[HOW TO COMPLETE THIS TASK]
Write down exactly the lines from the one below that has "Save the entered Sub value" to the end of the data, both ends included; the pictures should not appear in your copy.

Saved data entries:
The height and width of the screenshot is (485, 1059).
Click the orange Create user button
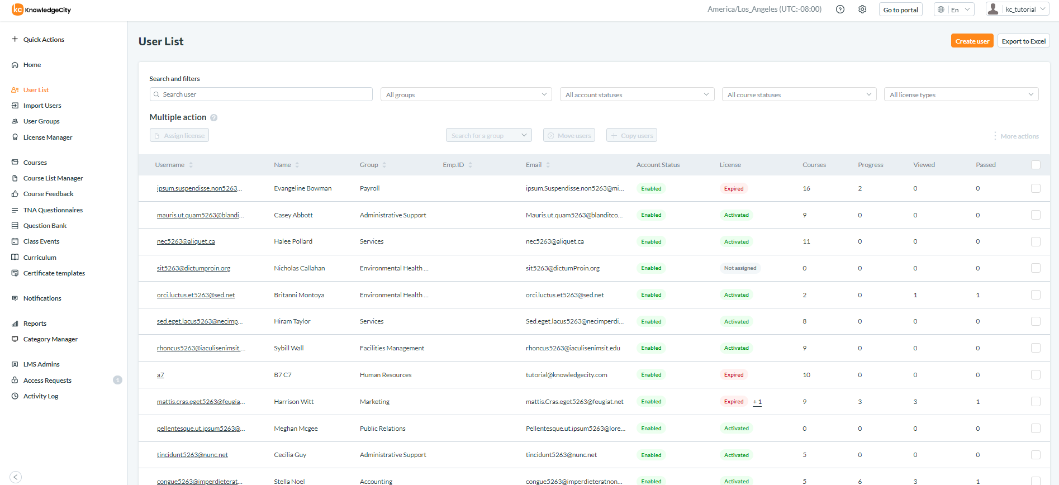pyautogui.click(x=972, y=41)
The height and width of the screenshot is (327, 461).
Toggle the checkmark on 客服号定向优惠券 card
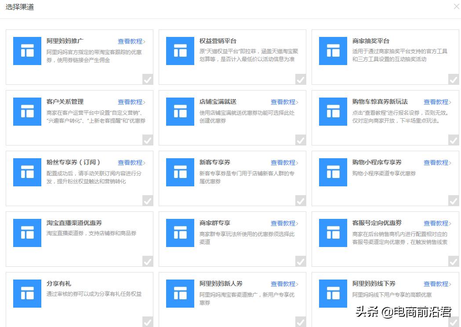[453, 262]
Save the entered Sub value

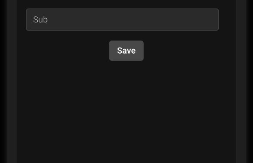tap(126, 51)
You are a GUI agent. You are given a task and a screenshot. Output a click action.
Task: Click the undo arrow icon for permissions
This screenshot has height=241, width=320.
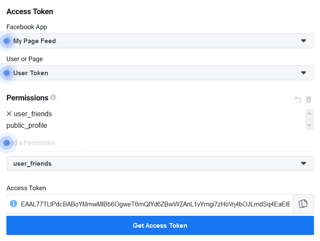click(298, 100)
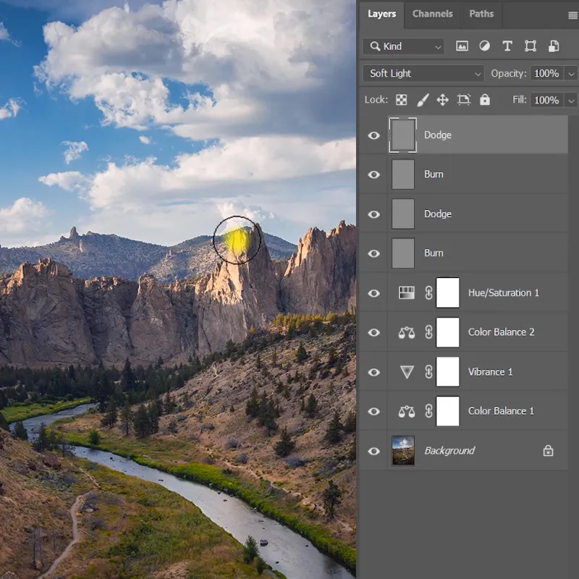Click the shape layer filter icon
579x579 pixels.
tap(531, 46)
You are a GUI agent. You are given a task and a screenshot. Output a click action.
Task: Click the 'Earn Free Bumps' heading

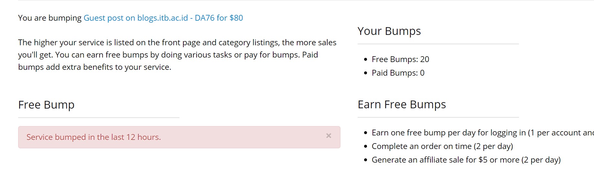click(402, 105)
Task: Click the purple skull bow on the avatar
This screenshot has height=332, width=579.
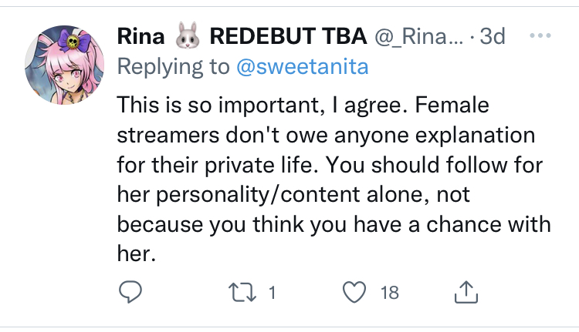Action: (x=80, y=42)
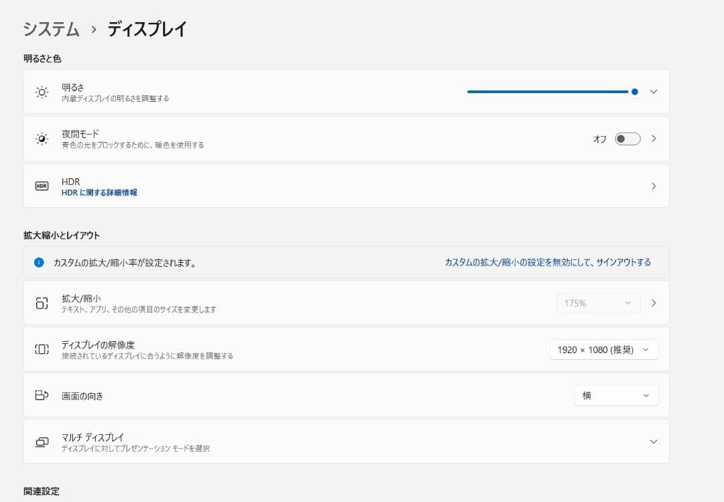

[OUTPUT OF THE TASK]
Save the entered Sub value

tap(126, 51)
You are a GUI agent. You are given a task and a screenshot. Output a click action.
Task: Click the undo arrow icon for permissions
This screenshot has height=241, width=320.
click(298, 100)
Click the shape layer filter icon
579x579 pixels.
tap(531, 46)
You are a GUI agent. You are given a task and a screenshot. Output a click action.
Task: Click the 'Earn Free Bumps' heading

click(402, 105)
Task: Click the purple skull bow on the avatar
This screenshot has height=332, width=579.
Action: (x=80, y=42)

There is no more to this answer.